Seems to be some predilection for thinking more training and more fellowships is always better. I see it in my specialty (PM&R) as well. Many jobs don't require fellowships and jobs that do are in academia that pay poorly.
 
There’s no incentive for hospitals not to over train residents/fellows. We are cheap labor who run the hospitals and their hospital services, provide night coverage, we help offload work from attendings, and every ACGME-approved resident and fellow is subsidized by the government, 2-3x what they pay us. Yes the government uses tax payer money to pay the hospital to “train us.” Now tell me why would Hospital administration and academics worry about the job implications of overtraining cheap highly subsidized labor? If anything the market over time will decrease the salary of new attendings if the supply out paces demand. For those that can’t get jobs there’s always another year of “training” (ie cheap labor). Win-win-win situation for them at the expense of trainees.
 
Last edited:
The situation for pediatric nephrologist is even worse. Their job market is the worst and those poor souls are earning as much as a midlevel after 6 yrs of GME and thousands of dollars in debt. Huge sacrifice for their passion.
 
  • Like
Reactions: 1 user
I just want to add on to what you has already said. In my city, I personally know of 6 trained nephrologists who are currently practicing a combination of hospitalist/primary care. The fellowship program here, despite all the bad publicity with the specialty, still manages to get fellows. I just can't imagine the psychology of those who choose to signup. They must know positions are unfilled for a reason. Is the mentality just to get any specialty at any cost and worry about the consequences later?
Did it cross your mind that they really like nephrology and are happy to do what they like and are not driven by money?
 
  • Like
Reactions: 1 users
The situation for pediatric nephrologist is even worse. Their job market is the worst and those poor souls are earning as much as a midlevel after 6 yrs of GME and thousands of dollars in debt. Huge sacrifice for their passion.

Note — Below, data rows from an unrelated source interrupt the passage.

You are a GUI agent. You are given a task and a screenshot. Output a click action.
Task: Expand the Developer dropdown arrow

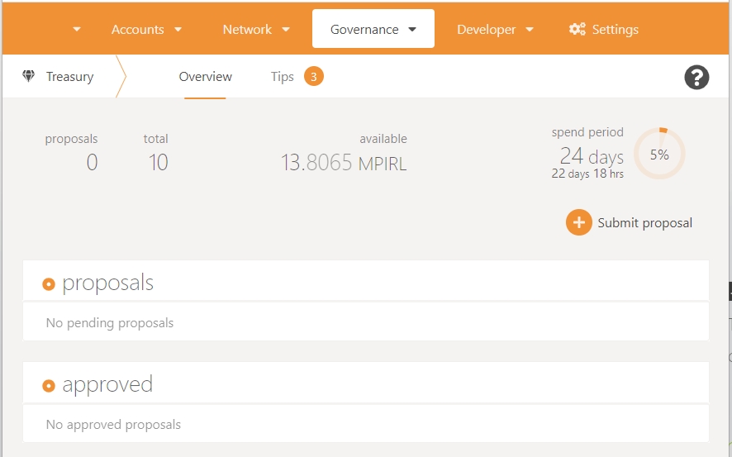(529, 30)
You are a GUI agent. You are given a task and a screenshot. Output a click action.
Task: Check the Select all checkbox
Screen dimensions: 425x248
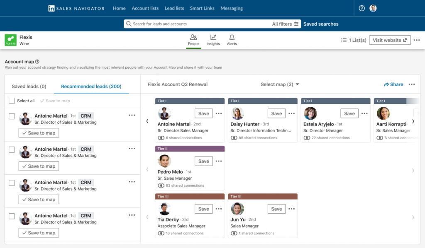pos(12,101)
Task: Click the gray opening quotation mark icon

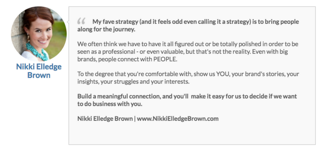Action: coord(81,21)
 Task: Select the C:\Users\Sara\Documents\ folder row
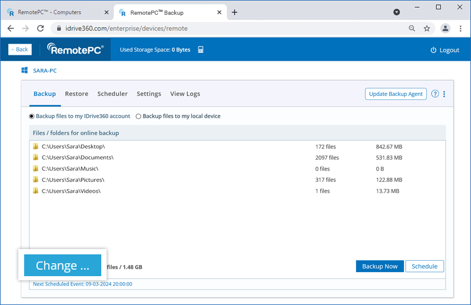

BUT BUT THEY ARE PASSIONATE! And that should carry you through and make you ignore everything else.
 
whats the consensus of nephro critical care? what does it add, with ref to jobs? 5 or 10 years from now, will it give an edge?

Critical care has gotten very competitive lately. Nephrology and ID makes them an attractive applicant and increases the odds of matching. I don't think anyone can practice both nephro and critical care like pulmonary/critical care. As nephrology is mostly a private practice/business based model it's not possible to serve two masters. At least for ID, theoretically one can do ID and critical care locums, though I haven't commonly heard of an employer (other than academics) which allows for 50% critical care time and 50 % clinical ID time.
 
  • Like
Reactions: 1 user
Did it cross your mind that they really like nephrology and are happy to do what they like and are not driven by money?

The only problem with that argument is that the aforementioned nephrologists were all graduates of the local fellowship program.
So somewhere along the way, expectations didn't meet reality in the real world. And I can only guess who(fellowship program) were feeding those unrealistic expectations.
 
  • Like
Reactions: 1 users
So proud that OP started this thread many yrs ago and it has garnered more responses and views than any nephrology application thread. It's very important for applicants to see the downsides of the specialty before committing years of their lives chasing a dead end specialty. Academic programs are lying through their teeth about how well their graduates are doing, to ensure their own survival. Attrition rates in private practice are very high. Low reimbursement relative to workload, It's common knowledge. And it's a shame not more nephrologists come forward to acknowledge these problems due to embarrassment/stigma. I challenge potential applicants to use their common sense: There's a reason fellowship positions go unfilled and programs have to beg you to join them. It doesn't happen in competitive specialties. There's no need to cover someone else's night calls for 2 yrs so you can figure out you are better off as an hospitalist.